I loved Joan's surprise and then delight to realize that what she at first thought was a date (why else does anyone ever set Joan up to have lunch with a businessman?) was actually a potential client meeting. Having never dealt directly with account gathering before--except having to sleep with Herb--she wasn't sure how to describe what she does; she comes up with the apt "I'm in charge of thinking of things before people know they need them." The disappointment she registers when Pete relegates her back to her typical role with the Avon man: "You'll show him around" was sad to see. She decides to go against company policy to pursue the account herself. It wasn't surprising that Pete can't abide the breaking of protocol--a "break of the fundamental rules of this business" as he pompously declares, but I was hoping for better from Peggy. She is shocked and starts arguing about how she worked her way into the role she's in, responding to Joan's taunt about Don that "I never slept with him." She deserves Joan's barb: "Congratulations. You really are just like them." She saves Joan at the end, though, with the fake phone message, prompting Ted to grant Joan the right to the account. "Possession is 9/10 of the law," he tells Pete, who whines, "only where there is no law." Pete sees his firm to be just like the streets of Chicago, but in this case, the one engaged in revolution won--for now. Yeay, Joan!

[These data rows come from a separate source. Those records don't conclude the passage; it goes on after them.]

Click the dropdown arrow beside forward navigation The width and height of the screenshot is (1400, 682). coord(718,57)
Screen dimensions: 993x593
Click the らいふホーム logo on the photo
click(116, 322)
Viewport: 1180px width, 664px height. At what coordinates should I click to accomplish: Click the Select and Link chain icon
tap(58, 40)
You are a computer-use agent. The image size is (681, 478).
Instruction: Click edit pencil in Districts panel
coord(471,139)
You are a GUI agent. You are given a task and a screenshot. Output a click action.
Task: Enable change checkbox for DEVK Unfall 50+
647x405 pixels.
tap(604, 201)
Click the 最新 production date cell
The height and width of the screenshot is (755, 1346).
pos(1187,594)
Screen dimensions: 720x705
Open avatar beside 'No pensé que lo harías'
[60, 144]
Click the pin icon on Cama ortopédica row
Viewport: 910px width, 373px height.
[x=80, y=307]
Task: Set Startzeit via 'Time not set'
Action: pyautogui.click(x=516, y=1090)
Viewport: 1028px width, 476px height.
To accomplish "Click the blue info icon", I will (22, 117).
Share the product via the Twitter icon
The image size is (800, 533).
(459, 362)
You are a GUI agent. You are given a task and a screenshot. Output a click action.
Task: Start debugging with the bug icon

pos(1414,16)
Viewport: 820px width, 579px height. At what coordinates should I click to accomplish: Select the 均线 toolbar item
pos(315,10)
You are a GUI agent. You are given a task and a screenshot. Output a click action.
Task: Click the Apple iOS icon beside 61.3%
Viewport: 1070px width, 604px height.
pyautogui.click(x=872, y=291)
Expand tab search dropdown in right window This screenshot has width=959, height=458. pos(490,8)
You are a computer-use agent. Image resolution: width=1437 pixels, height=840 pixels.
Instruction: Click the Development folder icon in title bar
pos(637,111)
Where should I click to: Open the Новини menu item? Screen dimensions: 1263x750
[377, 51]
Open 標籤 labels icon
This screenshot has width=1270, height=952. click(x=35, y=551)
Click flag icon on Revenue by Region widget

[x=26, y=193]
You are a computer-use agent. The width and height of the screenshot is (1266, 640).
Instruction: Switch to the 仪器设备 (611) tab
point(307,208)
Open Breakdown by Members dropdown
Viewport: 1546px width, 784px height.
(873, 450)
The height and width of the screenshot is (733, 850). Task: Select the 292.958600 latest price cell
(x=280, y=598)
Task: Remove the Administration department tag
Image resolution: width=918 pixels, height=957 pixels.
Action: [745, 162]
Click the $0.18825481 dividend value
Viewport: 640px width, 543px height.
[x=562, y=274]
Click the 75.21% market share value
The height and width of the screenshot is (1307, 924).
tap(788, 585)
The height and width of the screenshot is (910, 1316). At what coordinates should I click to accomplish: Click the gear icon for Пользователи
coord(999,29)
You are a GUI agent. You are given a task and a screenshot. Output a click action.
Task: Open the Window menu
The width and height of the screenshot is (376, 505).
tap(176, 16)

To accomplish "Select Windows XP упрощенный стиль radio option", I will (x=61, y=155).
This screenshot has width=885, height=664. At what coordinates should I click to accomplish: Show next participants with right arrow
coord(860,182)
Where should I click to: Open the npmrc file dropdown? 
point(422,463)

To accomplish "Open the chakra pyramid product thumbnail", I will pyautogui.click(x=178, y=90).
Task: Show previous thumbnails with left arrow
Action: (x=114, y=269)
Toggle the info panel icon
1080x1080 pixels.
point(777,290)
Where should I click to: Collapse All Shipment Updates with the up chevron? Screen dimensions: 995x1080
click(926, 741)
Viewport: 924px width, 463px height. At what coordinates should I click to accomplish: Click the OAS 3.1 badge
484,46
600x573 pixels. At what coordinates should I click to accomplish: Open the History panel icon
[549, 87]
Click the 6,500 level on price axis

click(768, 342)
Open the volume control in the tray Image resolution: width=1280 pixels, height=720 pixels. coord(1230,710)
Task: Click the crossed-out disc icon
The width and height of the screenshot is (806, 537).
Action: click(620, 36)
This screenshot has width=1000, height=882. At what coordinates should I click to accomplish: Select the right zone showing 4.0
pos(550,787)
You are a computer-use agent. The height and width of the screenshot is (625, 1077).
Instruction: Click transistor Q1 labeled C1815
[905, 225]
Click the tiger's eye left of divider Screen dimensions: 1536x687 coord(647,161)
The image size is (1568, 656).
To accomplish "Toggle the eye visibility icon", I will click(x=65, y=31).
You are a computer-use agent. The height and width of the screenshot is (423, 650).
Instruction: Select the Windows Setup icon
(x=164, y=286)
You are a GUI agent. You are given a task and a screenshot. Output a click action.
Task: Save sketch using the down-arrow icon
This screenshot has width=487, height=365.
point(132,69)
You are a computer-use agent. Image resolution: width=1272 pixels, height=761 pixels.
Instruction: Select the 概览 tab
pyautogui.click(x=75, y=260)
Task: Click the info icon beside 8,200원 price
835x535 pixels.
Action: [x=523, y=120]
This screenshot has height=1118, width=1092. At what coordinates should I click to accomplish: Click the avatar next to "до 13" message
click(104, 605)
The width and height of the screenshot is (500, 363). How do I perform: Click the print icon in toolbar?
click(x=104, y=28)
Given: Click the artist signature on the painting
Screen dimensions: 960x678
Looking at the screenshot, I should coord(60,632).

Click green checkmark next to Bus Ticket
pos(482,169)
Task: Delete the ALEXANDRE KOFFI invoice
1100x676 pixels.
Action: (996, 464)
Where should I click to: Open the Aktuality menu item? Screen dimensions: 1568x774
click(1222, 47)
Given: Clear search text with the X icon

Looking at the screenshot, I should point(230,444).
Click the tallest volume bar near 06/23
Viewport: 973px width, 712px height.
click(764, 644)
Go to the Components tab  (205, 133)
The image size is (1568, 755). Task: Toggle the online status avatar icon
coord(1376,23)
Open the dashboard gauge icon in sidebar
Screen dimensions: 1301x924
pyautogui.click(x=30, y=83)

The other interesting revolt took place when Ginsberg let loose on Cutler for Cutler's lack of concern over the peace plank being voted down at the convention. His rhetoric got a bit overwrought with his charge of Cutler's "fascist boot" on his neck, but he expressed the differences between them. When Cutler, also rightly, points out the disparity between Ginsberg's politics and his acceptance of paychecks from Dow Chemical and GM, he sends Ginsberg into an angst-filled reflection on his complicity in what he sees as evil: "I'm a thug. I'm a pig. I'm part of the problem. Now I am become death, destroyer of worlds." Hearkening back to his initial episode admission to Peggy that he's from Mars, the outsider Holocaust orphan who feels himself from another world, says, "I can't turn off the transmissions to do harm. They're beaming them right into my head." I feel for him. He seems the best illustration of the culture's clashes at this point in time. And a genuinely well-meaning, questing character.

Monday, May 27, 2013

"You'll Always Be a Part of Me"

Mad Men, Season Six, Episode Nine, "The Better Half"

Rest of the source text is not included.